Reflecting on the 50th anniversary of Robert F. Kennedy’s assassination has me thinking a lot about our progress since then on the civil rights and social justice issues he championed. I’ve read that RFK spent more time than most politicians visiting areas of the country that faced issues he sought to change—like discrimination, labor rights, and poverty—to gain firsthand experience.

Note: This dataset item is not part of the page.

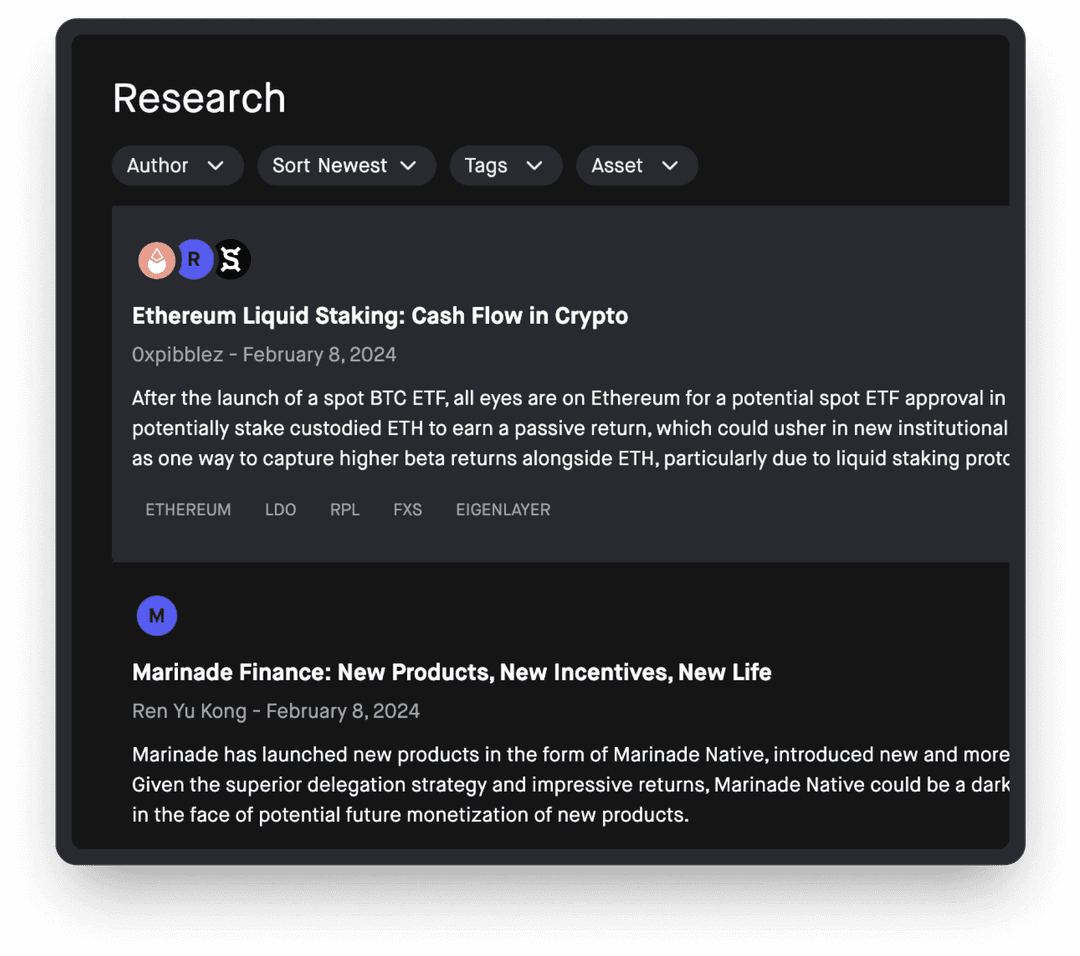
Task: Select the FXS tag
Action: (407, 509)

In support of the 1967 Senate subcommittee examination of “War on Poverty” programs, Kennedy visited the Mississippi Delta to investigate reports of extreme poverty and starvation. He heard testimony that the delta was in a crisis, and he wanted to see for himself to understand the issues at hand. Being a child of the Arkansas Delta, I understand well the difference between seeing life in a delta region up close and just hearing about it from afar. I’m glad he visited and took such an interest in talking to locals to learn and understand their stories and experiences. Visits like the one he made to the delta and the one to California to meet Cesar Chavez, as well as learning from his personal relationships, such as his long-time one with Martin Luther King, Jr., built the foundation for his credibility as a respected leader on addressing poverty and human and civil rights issues.

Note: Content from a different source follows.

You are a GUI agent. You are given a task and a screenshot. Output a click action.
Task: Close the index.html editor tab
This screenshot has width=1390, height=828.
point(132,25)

Championing causes that you believe in is easier, in my opinion, when you’ve experienced a piece of the problem and your viewpoint is given more weight. I draw on my childhood experiences all the time when developing policies and preparing presentations that attempt to change the status quo. I was surrounded by many of the problems RFK sought to change, especially poverty and racism. Those experiences inform my perspective and allow me to develop solutions that come from a place of knowing the realities of the problems. I’m grateful that I grew up in the delta and can bring my perspective to Washington; however, I wish more had changed from the time RFK brought the issues to bear. The poverty rate among children in the Mississippi Delta under 18 is still at 50 percent, the same as it was in the late 1960s when RFK visited; and while poverty overall did drop during the first five years after the 1964 War on Poverty legislation, there has been little progress since—in fact, for the last three years, the poverty rate has been at or above 15 percent, which is higher than previous years.
Leading change is complicated. And to be a convincing champion, you need credibility to go along with your passion and dedication. People need to trust you and trust in your understanding of the issue, the solutions you are putting forward, and the changes for which you are advocating. Take lessons from RFK’s approach, and if you don’t already have personal experience with the issue you care about, go into affected communities and get some. If you are like me and have that direct experience, use it as fuel and inspiration.

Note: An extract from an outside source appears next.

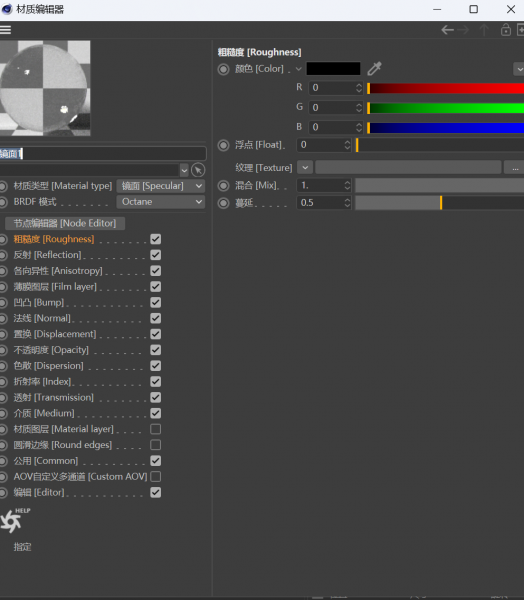Image resolution: width=524 pixels, height=600 pixels.
Task: Open the Node Editor button
Action: (65, 223)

We have a chalkboard in our lunch room at JPO where we write messages to each other. This morning I wrote, “one person can change the world.” I wholeheartedly believe that. And yet, the figures I shared above about poverty in Mississippi show that we still have a long way to go to achieve all the changes that RFK sought, that we are thinking about him and his legacy today shows how significant one person can be.
I know there are innovative ideas and new approaches to addressing poverty and racial and ethnic disparity in the criminal justice system. Just as I know there are budding champions out there who will lead such change. Let’s work together, starting this month, to support those who have the ideas, passion, and dedication to be leaders of change and help them gain experience, credibility, and a platform to share their vision so that these approaches will no longer be ideas but actions.
Kim Ball is the director of the Justice Programs Office.